Yesterday a video came my way on Facebook. It’s a stand-up piece by Anthony Griffith, who tells what it was like working as a comedian when his 2-year old daughter had recurrent cancer and died.

This 9 minute clip packs sadness and pain:

The Moth Presents Anthony Griffith

“If you don’t know about cancer, when it comes back it comes back hard.” It’s “meaner and stronger,” he explains. To compensate for its added aggressiveness, doctors raise doses of chemo and radiation. That’s not easy for anyone, a child no less.

He reflects on his daughter’s condition back then: “So she’s bald, which she doesn’t mind because every kid in the ward is bald, and she thinks it’s a part of life…”

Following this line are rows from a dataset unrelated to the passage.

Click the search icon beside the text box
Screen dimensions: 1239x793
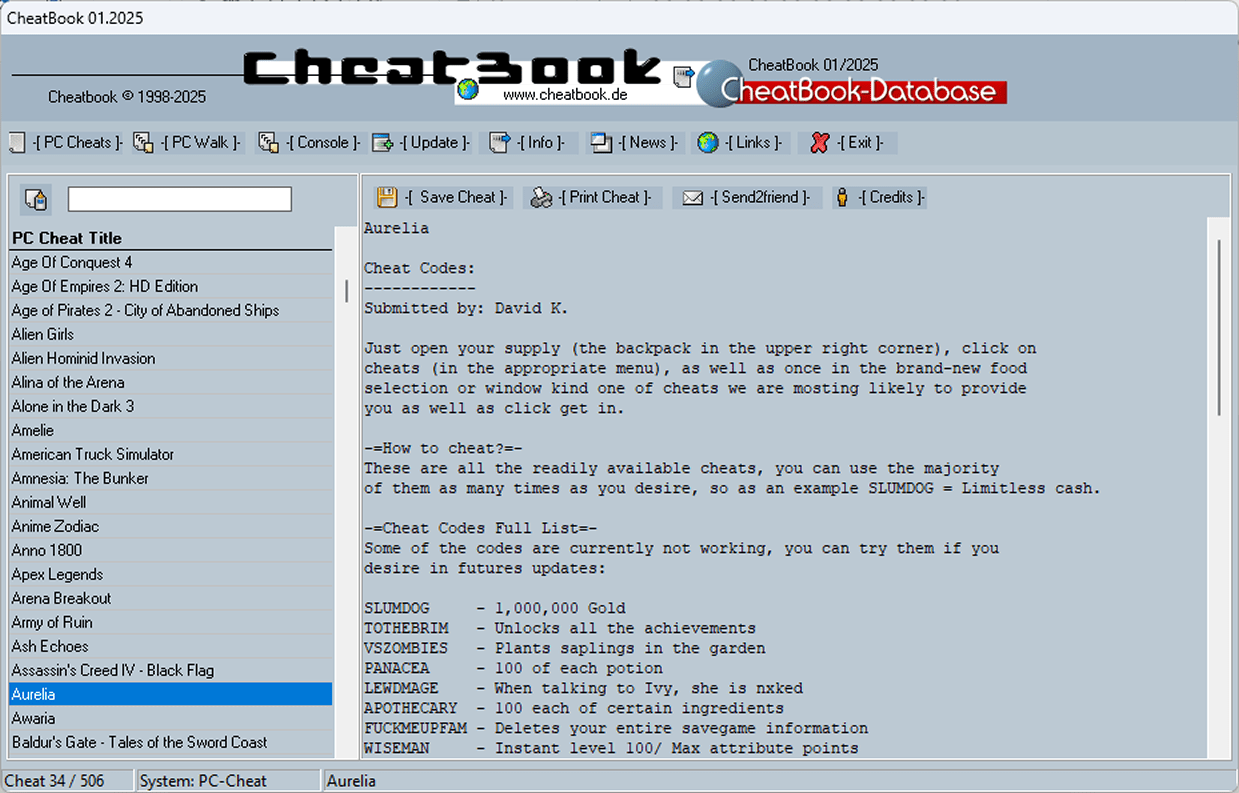36,199
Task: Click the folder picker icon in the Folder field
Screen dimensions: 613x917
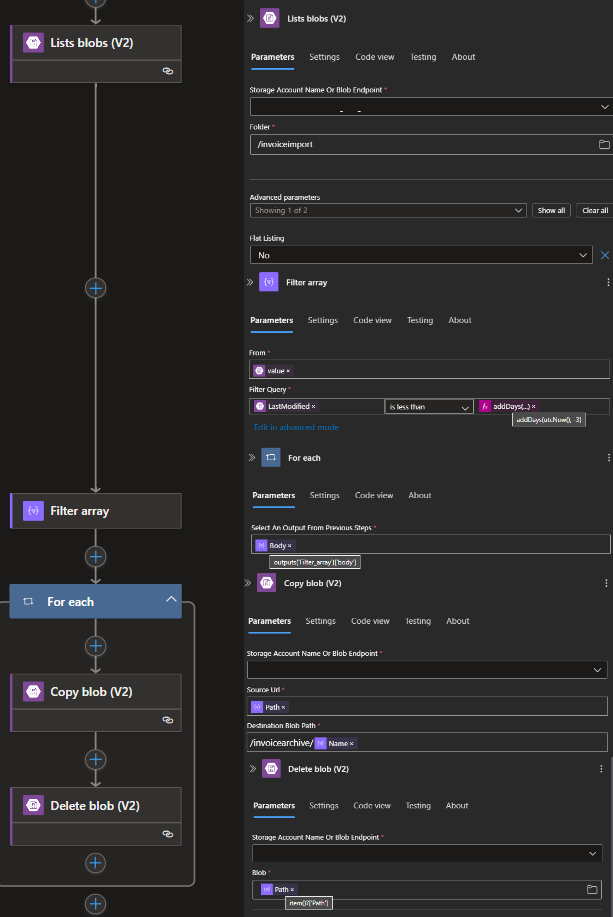Action: 603,143
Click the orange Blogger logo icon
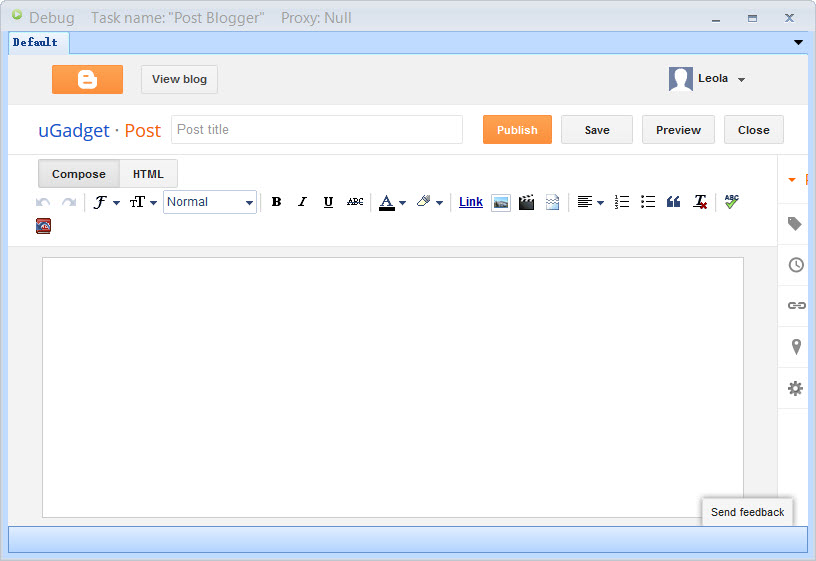Viewport: 816px width, 561px height. 87,80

He recalls his predicament, as a parent: “You’re not prepared for this. There’s no books, there’s no home-ed class to teach you,” he says.  Therapists were off-limits in his community. “So you try to figure it out.”

“What did I do?” he wondered, trying to make sense of his daughter’s illness. His musings cross all kinds of barriers.

Griffith was thrilled to appear several times on Johnny Carson’s Tonight Show. But NBC is “all about nice and everything is going to be OK.” He felt pressured to keep everything “light” when he wanted to speak honestly.

He recounts how he felt. “And I’m hurting, and I want everyone else to hurt because somebody is to blame for this,” he shouts, two decades later. He suppressed his anger, bucked up, and performed.

Rage persists, understandably, still.

The powerful clip is produced by the Moth, an NPO dedicated to storytelling. H/t to Jen Singer.

Thank you to Mr. Griffith, the comedian and actor, for telling it like it is.